On January 16, 1992, the Toyota Motor Corporation announced the Earth Charter, a document outlining goals to develop and market low emission vehicles.
In September 1993 Toyota R&D Executive Vice President Yoshirio Kimbara created G21, a committee to research cars for the 21st century. On February 1, 1994, the first official meeting of the G21 project team took place. The team determined the goal of G21 is to create a car that is resource and environmentally friendly while retaining the benefits of modern cars. The development effort was led by Takehisa Yaegashi, who was tasked with building a car that bridged the gap between electric and gasoline powered vehicles.
In 1994, Toyota executive Takeshi Uchiyamada was given the task of creating a new car that would be both fuel efficient and environmentally friendly. In late 1994, the G21 team designed a concept car with a hybrid engine for the 1995 Tokyo Motor Show. The vehicle was named “Prius,” the Latin word for “prior” or “before.” It was shown on October 27, 1995. In late 1996, test driving began.
After reviewing over 100 hybrid designs, the engineering team ultimately settled on a continuously variable transmission (CVT) design based largely on a 2000 TRW patent application, but many technical and engineering problems had to be solved within the three years that the team was given to bring the car to the Japanese market, a goal they barely achieved as the first Prius went on sale in December 1997. One major problem was the longevity of the battery, which needed to last between 7 and 10 years. The solution the engineers came up with was to keep the battery pack between 60% and 40% charged, proving to be the “sweet spot” for extending the battery life to roughly that of the other car components. A Toyota spokesperson stated that “Toyota chose this name because the Prius vehicle is the predecessor of cars to come.”
Initially, in December 10 1997, first Prius went on sale in the domestic market that is Japan. At the time of launch, first generation Prius, was the world’s first mass produced gasoline-electric hybrid car. Later in 2001, more powerful version was introduced in United States Of America.
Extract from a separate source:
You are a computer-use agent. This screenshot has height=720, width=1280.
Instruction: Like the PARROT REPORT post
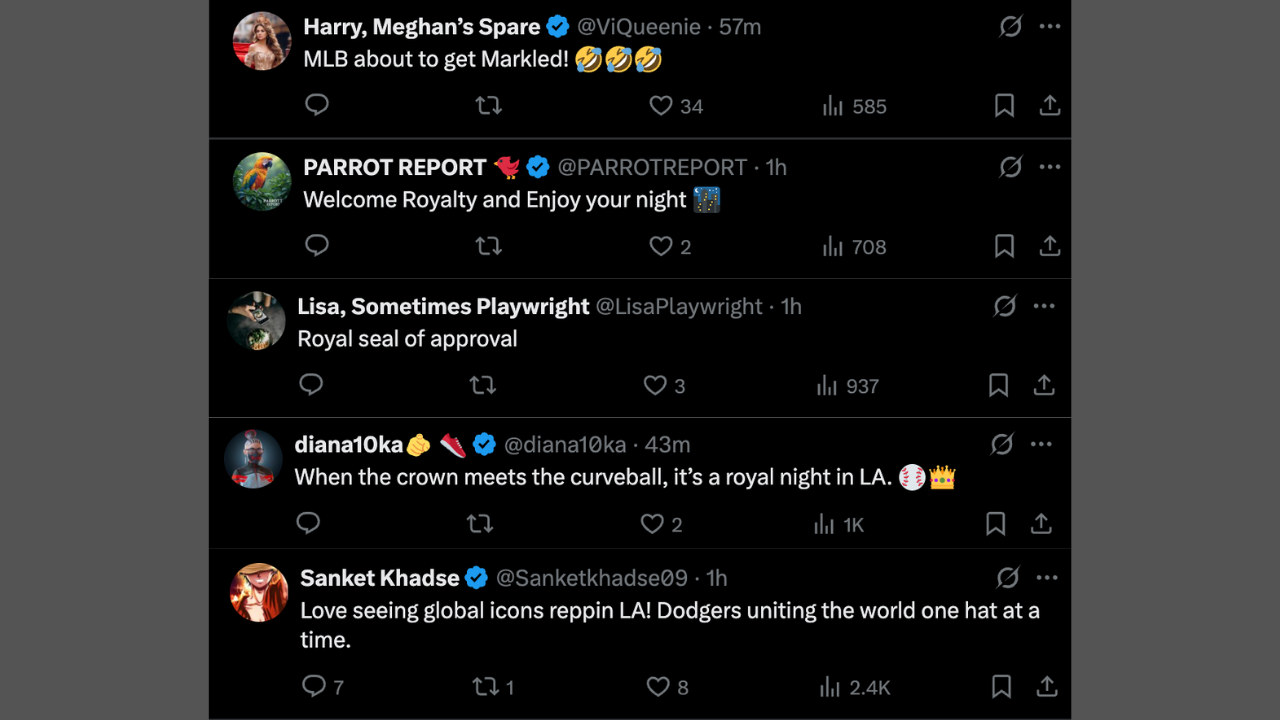(x=661, y=246)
The Prius is sold in over 90 markets, with Japan and the United States being its largest markets. Global cumulative Prius liftback sales reached the milestone 1 million vehicle mark in May 2008, 2 million in September 2010, and passed the 3 million mark in June 2013. Cumulative sales of 1 million Priuses were achieved in the US by early April 2011,and Japan reached the 1 million mark in August 2011.As of April 2016, the Prius liftback is the world’s top selling hybrid car with 3.73 million units sold.